Stored records:
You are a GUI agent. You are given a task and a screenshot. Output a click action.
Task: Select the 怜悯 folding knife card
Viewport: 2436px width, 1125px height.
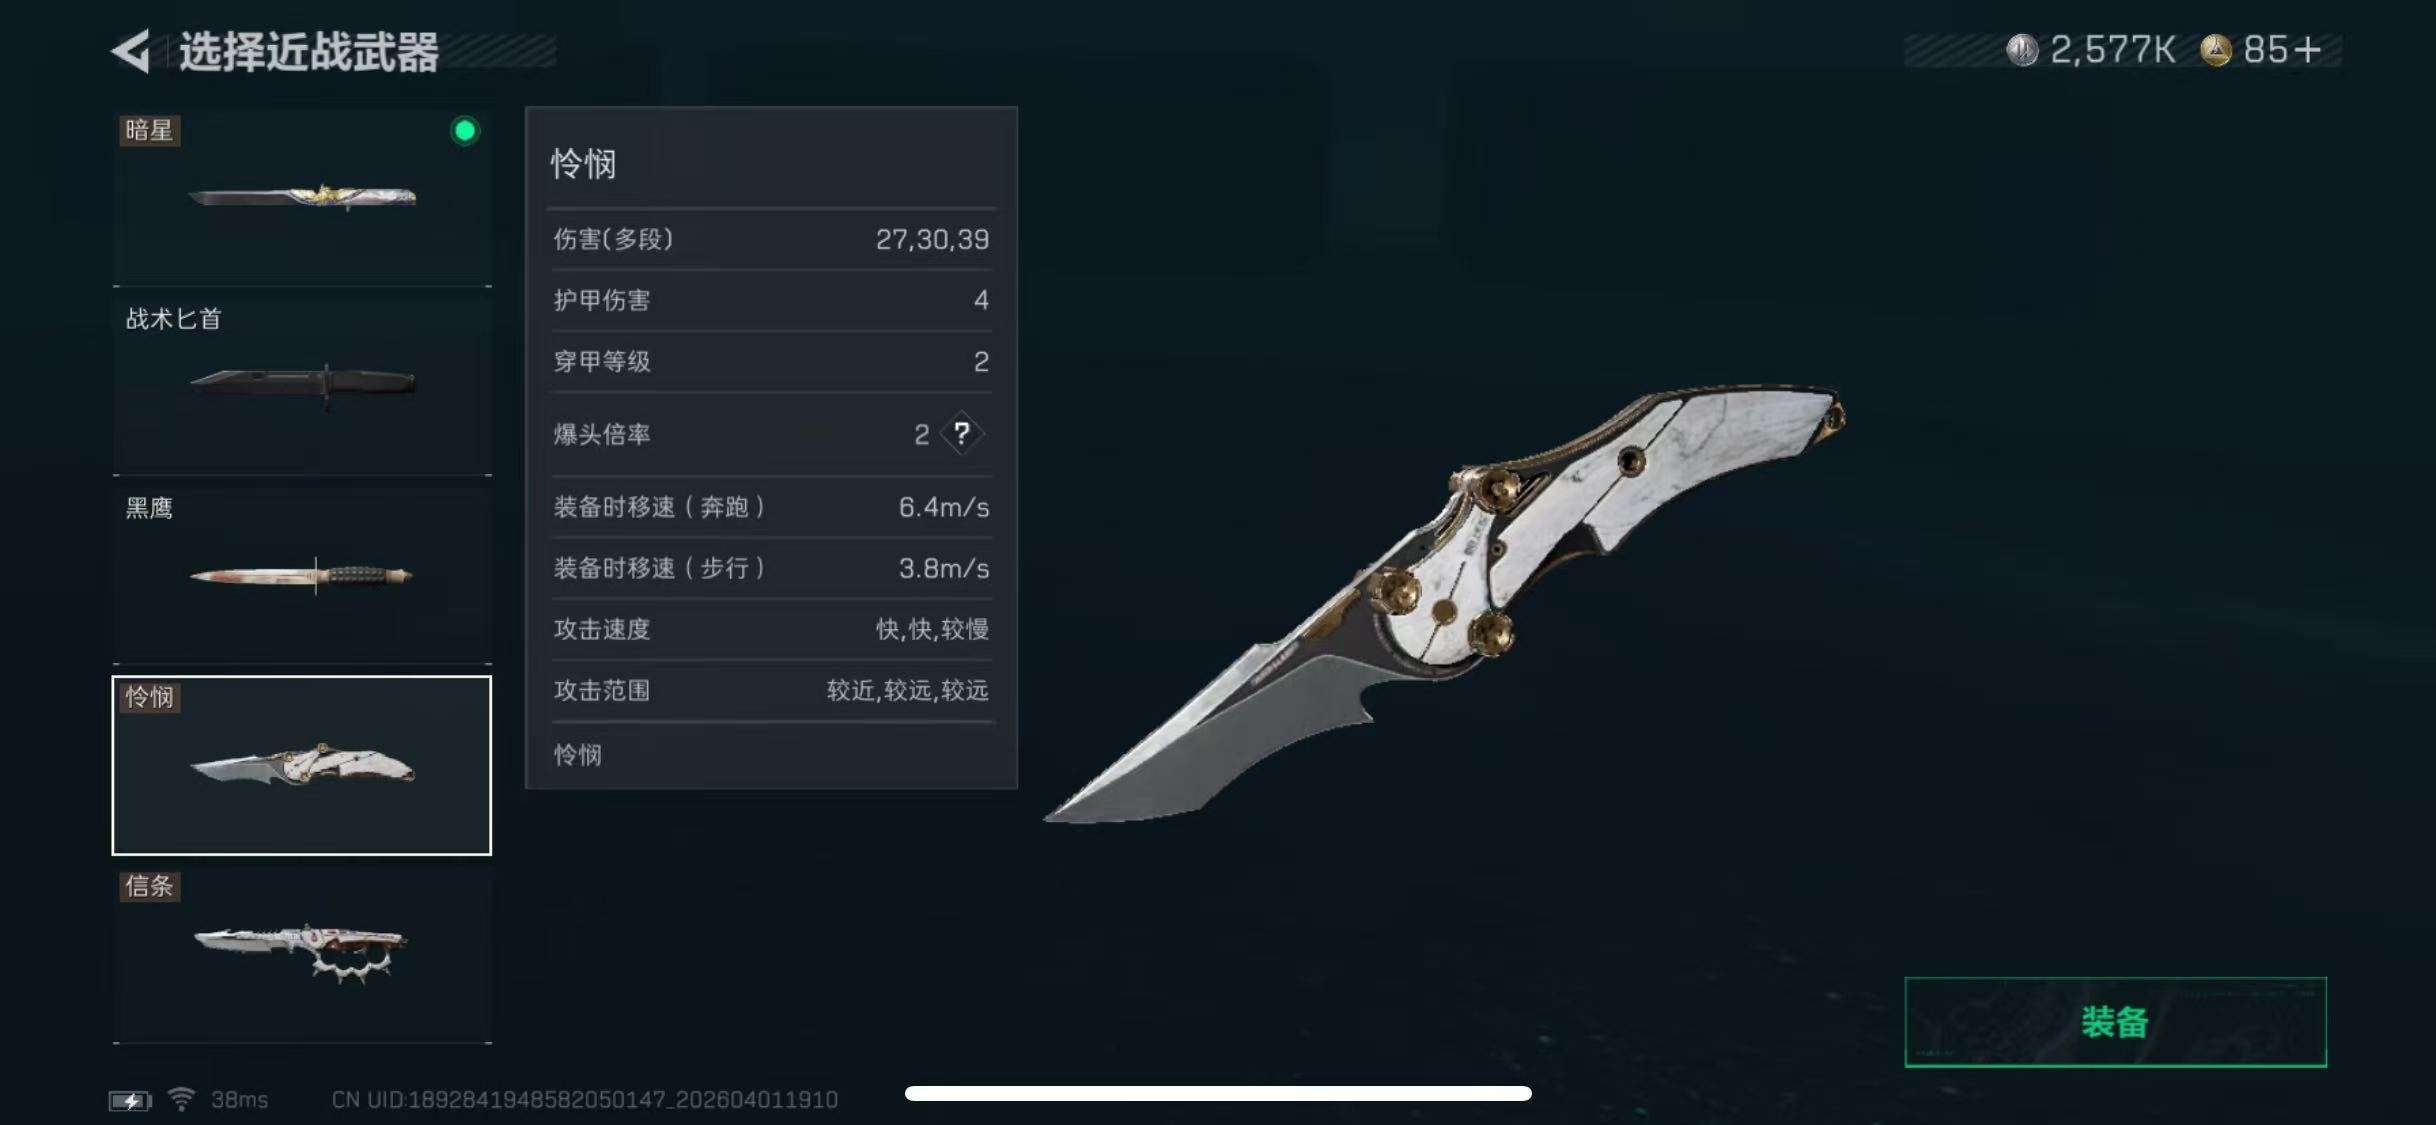302,765
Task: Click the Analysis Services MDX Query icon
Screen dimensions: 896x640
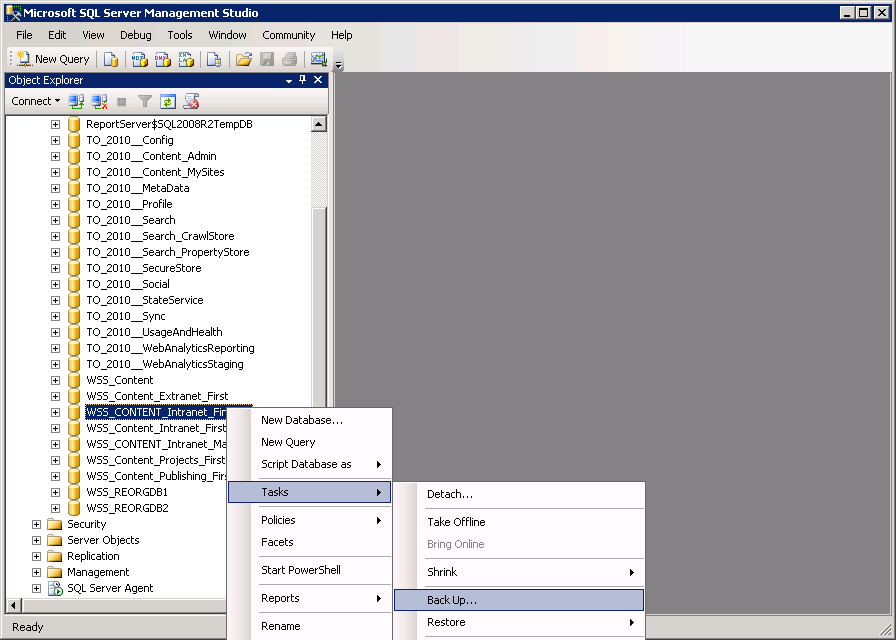Action: 140,59
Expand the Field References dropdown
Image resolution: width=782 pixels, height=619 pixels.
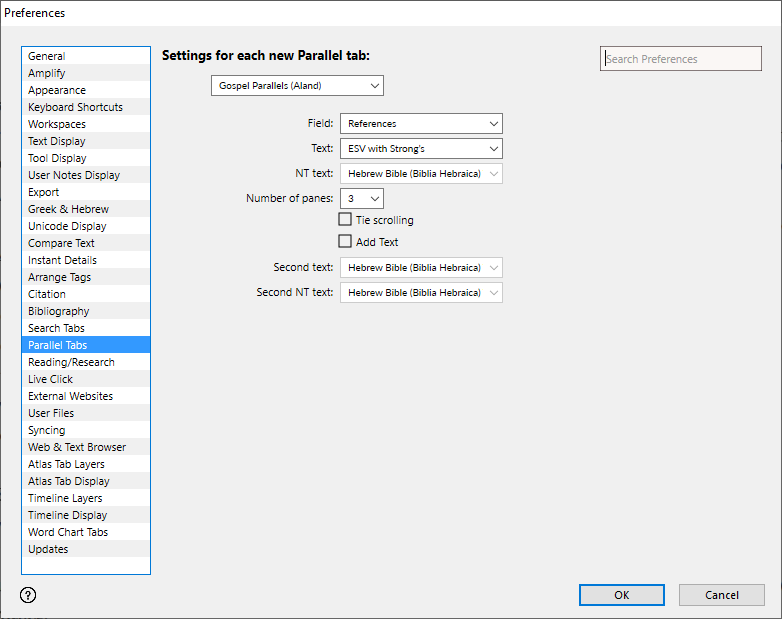[x=421, y=124]
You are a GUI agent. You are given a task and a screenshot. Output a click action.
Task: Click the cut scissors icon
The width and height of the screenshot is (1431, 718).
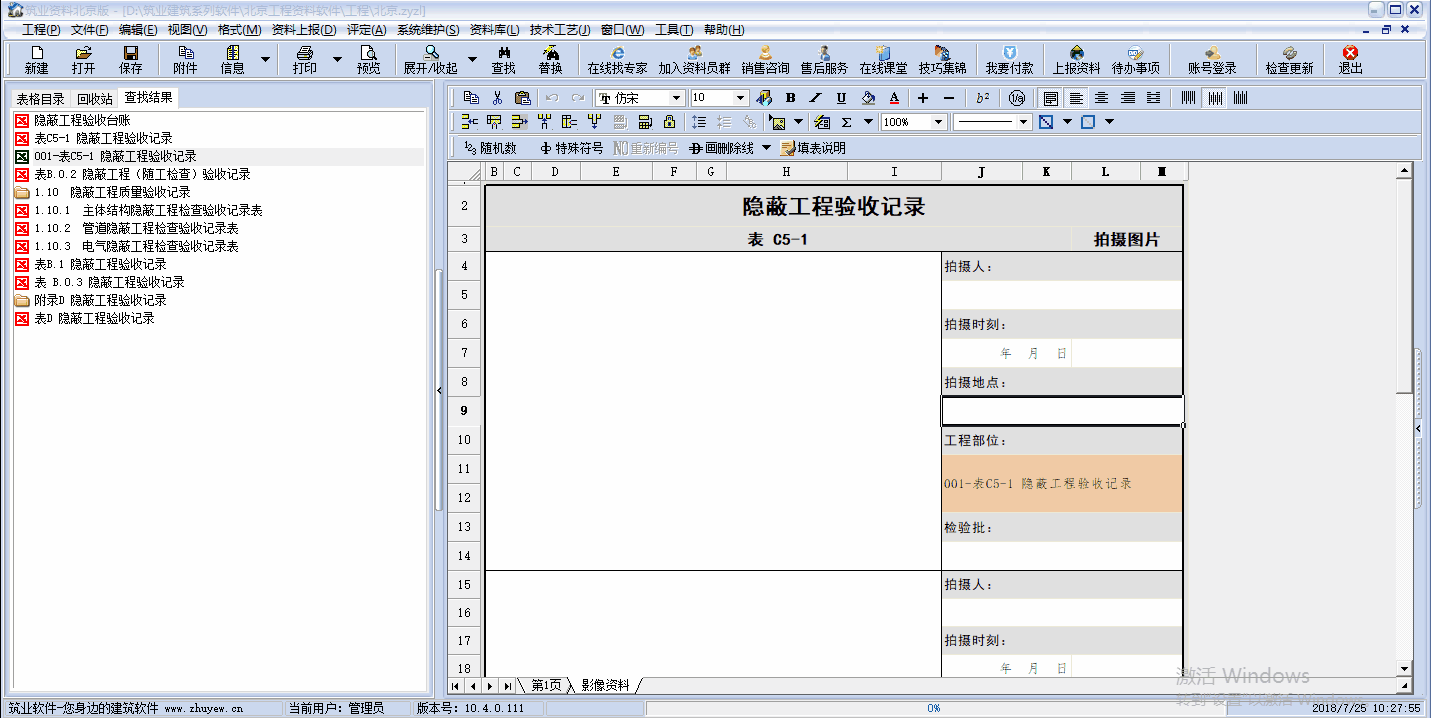pyautogui.click(x=497, y=98)
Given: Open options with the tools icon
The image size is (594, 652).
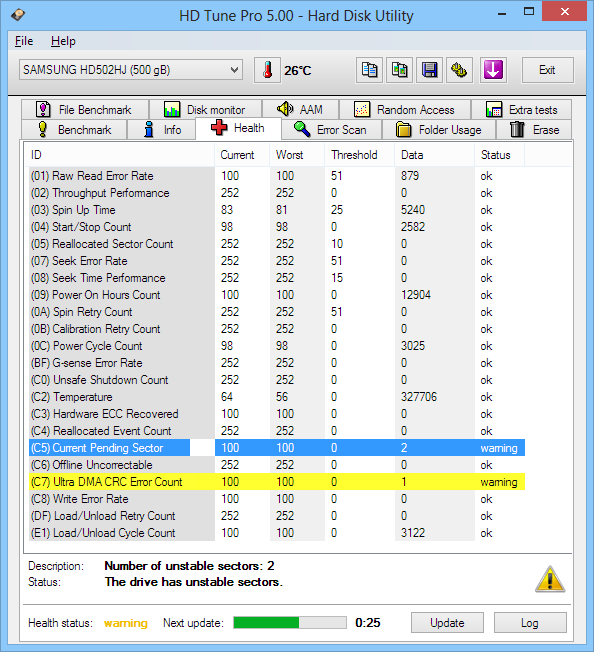Looking at the screenshot, I should click(459, 70).
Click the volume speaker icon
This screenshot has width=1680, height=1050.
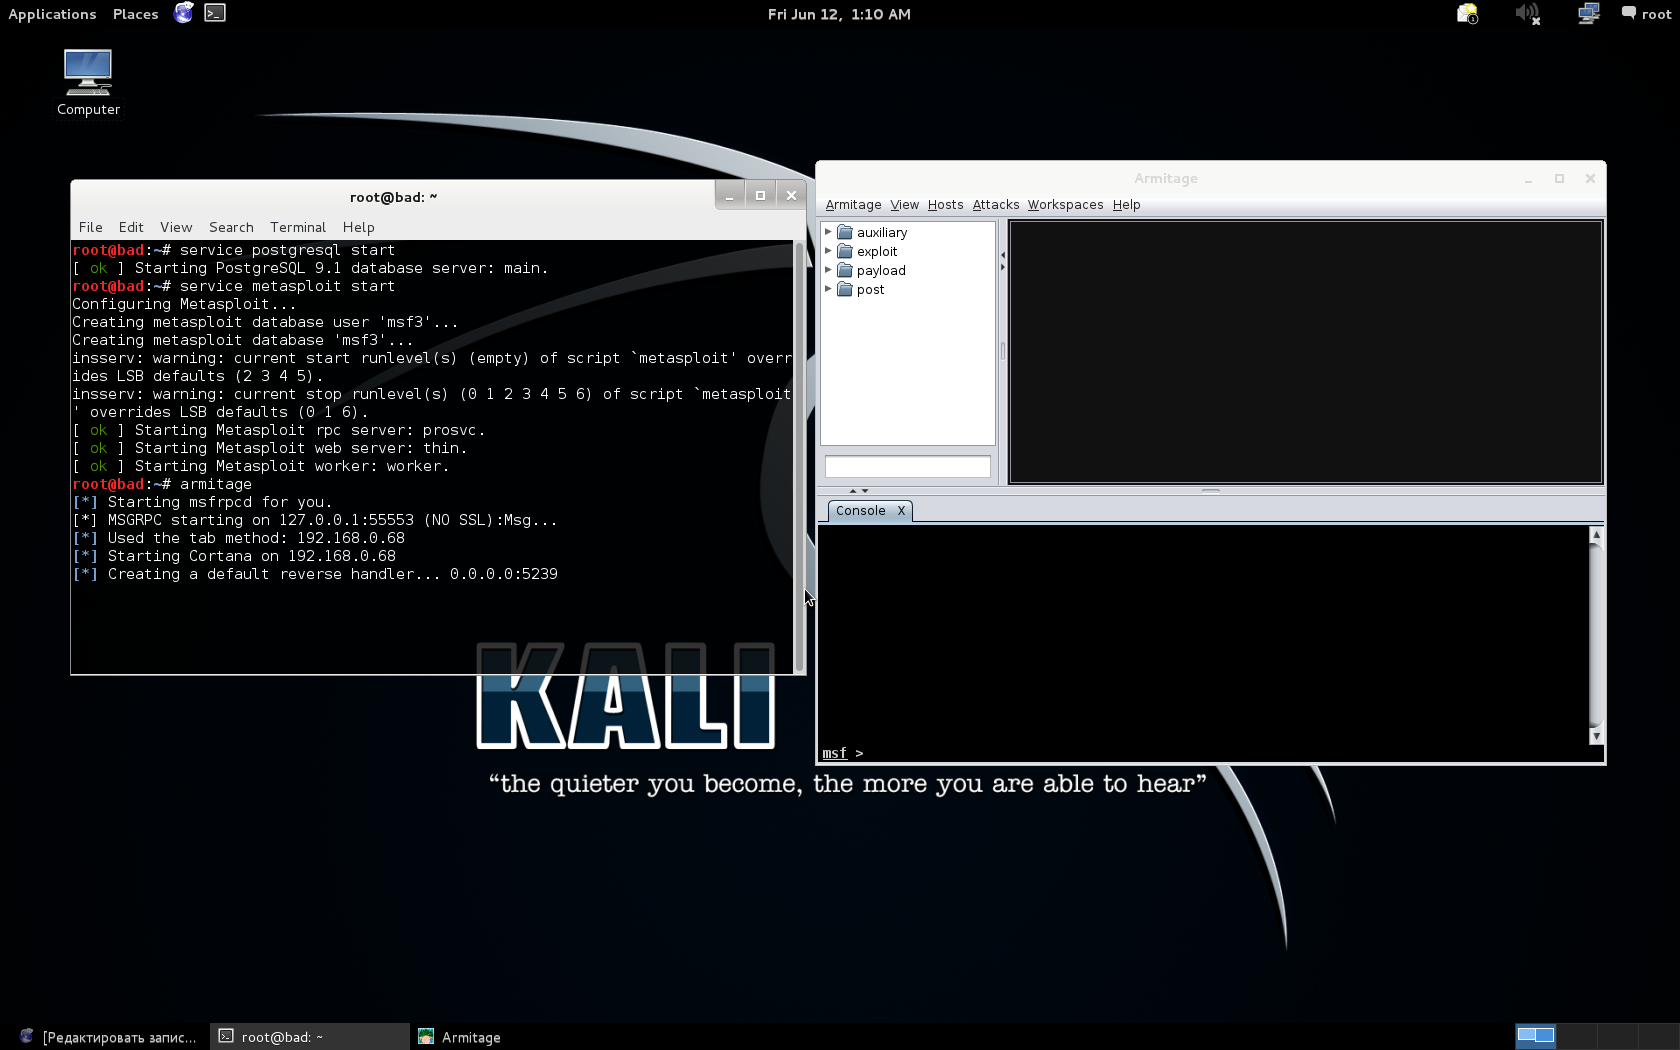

> **Task to complete**
Please reproduce the lines above from the one containing "Image resolution: width=782" through the final line, exactly and inclusively, leaving out each picture.

> **Output below**
Image resolution: width=782 pixels, height=619 pixels.
[x=421, y=124]
You are a GUI agent. You are given a task and a screenshot. Output a click action.
Task: Click the cut scissors icon
The width and height of the screenshot is (1431, 718).
pyautogui.click(x=497, y=98)
Given: Open options with the tools icon
The image size is (594, 652).
Looking at the screenshot, I should click(459, 70).
Click the volume speaker icon
This screenshot has width=1680, height=1050.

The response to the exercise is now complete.